TASK 1 -> Duplicate the battle thread word for word, from "## PC Master" to "chuckles a bit.".
TASK 2 -> Condense the battle thread paragraph that begins "The mammoth sees that his venom" into a shorter version that keeps its main facts.

However he needs to think of something so he won't be forced in a defensive and passive situation like this.
And he does... or at least he just hopes it works.
With his snake tails rearing backwards, he commands them to do the venom-spit motion again, but this time instead they unleash a blast of venomous breath all over the arena. While the venom in this gas form is far less dangerous, in that it can't corrode anything and only cause itches at first glance, exposed to it for too long will cause the itches to worsen into pain similar to sunburn, and inhaling too much of it results in a pretty bad case of sore throat.


----------



## Ruki-the-Zorua (Jul 1, 2020)

The feline kept up his pace, mainly using this as a distraction to formulate his plan. If he stayed in one place any longer, that would've been it. He saw the gas that expelled in the air, and immediately took it into consideration. He had to assess it right here. judging from the looks of it, it could do some slow dealing damage, but he took a gander. If he inhaled too much of it...he might not have the lung capacity to keep breathing that air. Finalizing his plans, he stopped, jumping back as he got in front of the mammoth. He made sure he was a good distance from him, looking around. He was panting heavily now, breathing hard as sweat basically ran down his face. He had little in his arsenal, and the fact that his opponent had both speed and strength at his disposal was a challenge. Also, he was running out of options. He looked at his paws, which were shaking madly now. He erupted in a series of coughs and sputters, stumbling weakly since that venom was taking effect. He shook his head, panting hard as he rubbed his neck gently. He really can't keep this up much longer. His body can't take the toxins.....let's hope what he set up would be ideal....."Alright. Time to go out...ow....with a bang.....," the feline muttered, stumbling a little since it's effects were wearing in. he had one last card up his sleeve...assuming a fighting stance of a lowered guard, he stumbled around, his legs shaky as he kept his paws up, almost drunkenly. No doubt, he was resulting to drunken Kung Fu, using the venom's effects like a booze to purposely wear down most things. This lowered his guard, but also made the unpredictable actions evident.


----------



## PC Master Race (Jul 1, 2020)

The mammoth sees that his venom is taking quite a toll on the feline opponent. At this rate, if he just stays on the defensive position, the venom might still be enough to take care of the opponent sooner or later. Considering he has the toughness to tank through what the feline can throw at him, it seems only like a matter of time, and the feline is surely racing against time now. The heavy breathing, sweating, coughing, shaking and stumbling definitely doesn't help in Mev's favor either.
But then he sees the opponent's strange movements, almost drunken, and chuckles a bit.

- My favorite style... alright, let's do this.

No more venom from him... or at least, no more of those that can worsen Mev's already bad condtions. Just gonna martial art between the two now. And so Jin prepares himself, making sure to follow his instincts and reflex, rather than thoughts, so as to counter Mev's unpredictable moves.


----------



## Ruki-the-Zorua (Jul 1, 2020)

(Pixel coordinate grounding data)
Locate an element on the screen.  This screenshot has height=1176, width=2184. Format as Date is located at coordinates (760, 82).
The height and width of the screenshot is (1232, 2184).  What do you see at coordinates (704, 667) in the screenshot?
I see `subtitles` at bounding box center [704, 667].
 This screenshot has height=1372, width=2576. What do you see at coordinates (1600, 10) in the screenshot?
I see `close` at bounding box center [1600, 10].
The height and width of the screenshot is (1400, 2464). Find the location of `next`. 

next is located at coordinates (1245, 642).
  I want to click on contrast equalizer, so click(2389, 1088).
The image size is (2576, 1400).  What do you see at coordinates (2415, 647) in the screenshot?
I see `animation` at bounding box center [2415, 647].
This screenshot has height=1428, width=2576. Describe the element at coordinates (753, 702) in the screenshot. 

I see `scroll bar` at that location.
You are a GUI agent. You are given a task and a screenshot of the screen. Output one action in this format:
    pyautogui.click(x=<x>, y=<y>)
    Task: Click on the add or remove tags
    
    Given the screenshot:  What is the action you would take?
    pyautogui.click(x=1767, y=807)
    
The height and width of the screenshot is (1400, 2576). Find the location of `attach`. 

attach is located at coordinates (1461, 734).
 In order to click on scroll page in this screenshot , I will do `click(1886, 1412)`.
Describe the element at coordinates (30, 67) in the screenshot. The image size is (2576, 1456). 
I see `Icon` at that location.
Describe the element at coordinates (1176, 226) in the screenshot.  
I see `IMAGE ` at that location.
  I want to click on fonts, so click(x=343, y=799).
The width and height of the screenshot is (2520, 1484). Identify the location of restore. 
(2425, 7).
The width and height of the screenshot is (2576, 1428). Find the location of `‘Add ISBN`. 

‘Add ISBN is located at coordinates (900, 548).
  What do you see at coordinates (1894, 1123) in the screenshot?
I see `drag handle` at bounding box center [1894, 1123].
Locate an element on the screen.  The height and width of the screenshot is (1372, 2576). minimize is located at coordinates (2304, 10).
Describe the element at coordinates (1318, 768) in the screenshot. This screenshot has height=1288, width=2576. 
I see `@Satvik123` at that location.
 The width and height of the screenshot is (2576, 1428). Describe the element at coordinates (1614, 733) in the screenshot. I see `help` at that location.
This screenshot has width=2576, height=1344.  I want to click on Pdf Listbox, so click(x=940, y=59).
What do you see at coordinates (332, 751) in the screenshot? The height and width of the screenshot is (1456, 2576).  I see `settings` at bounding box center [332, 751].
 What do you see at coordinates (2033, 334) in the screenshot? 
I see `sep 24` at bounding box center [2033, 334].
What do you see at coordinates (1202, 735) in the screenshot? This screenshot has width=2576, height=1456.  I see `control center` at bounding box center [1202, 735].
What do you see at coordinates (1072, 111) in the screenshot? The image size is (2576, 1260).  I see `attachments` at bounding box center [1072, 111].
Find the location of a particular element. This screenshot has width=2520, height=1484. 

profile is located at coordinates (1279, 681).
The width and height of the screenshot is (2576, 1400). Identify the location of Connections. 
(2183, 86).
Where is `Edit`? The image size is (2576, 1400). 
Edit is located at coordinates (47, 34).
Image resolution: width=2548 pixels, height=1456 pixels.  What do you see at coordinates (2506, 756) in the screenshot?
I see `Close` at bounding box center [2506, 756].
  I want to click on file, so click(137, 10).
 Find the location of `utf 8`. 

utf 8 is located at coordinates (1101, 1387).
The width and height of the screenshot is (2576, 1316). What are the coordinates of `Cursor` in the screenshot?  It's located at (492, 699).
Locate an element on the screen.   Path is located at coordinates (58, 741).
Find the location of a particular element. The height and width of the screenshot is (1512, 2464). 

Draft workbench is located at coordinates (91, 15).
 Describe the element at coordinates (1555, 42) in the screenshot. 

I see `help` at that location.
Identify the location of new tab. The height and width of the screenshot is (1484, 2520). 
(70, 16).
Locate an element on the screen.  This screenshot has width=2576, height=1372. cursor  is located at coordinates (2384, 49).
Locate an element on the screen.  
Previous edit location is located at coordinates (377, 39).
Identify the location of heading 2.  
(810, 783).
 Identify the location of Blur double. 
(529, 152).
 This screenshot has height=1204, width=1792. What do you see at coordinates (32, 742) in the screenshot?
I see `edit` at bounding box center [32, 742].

PROBLEM SOLUTION 1 ->
## PC Master Race (Jul 1, 2020)

The mammoth sees that his venom is taking quite a toll on the feline opponent. At this rate, if he just stays on the defensive position, the venom might still be enough to take care of the opponent sooner or later. Considering he has the toughness to tank through what the feline can throw at him, it seems only like a matter of time, and the feline is surely racing against time now. The heavy breathing, sweating, coughing, shaking and stumbling definitely doesn't help in Mev's favor either.
But then he sees the opponent's strange movements, almost drunken, and chuckles a bit.

PROBLEM SOLUTION 2 -> The mammoth notices that his venom is hurting the feline badly. If he stays on the defensive, the venom may defeat the opponent sooner or later. He is tough enough to withstand the feline's attacks, so victory seems only a matter of time, while the feline is racing against the clock. Mev's heavy breathing, sweating, coughing, shaking and stumbling also work against him.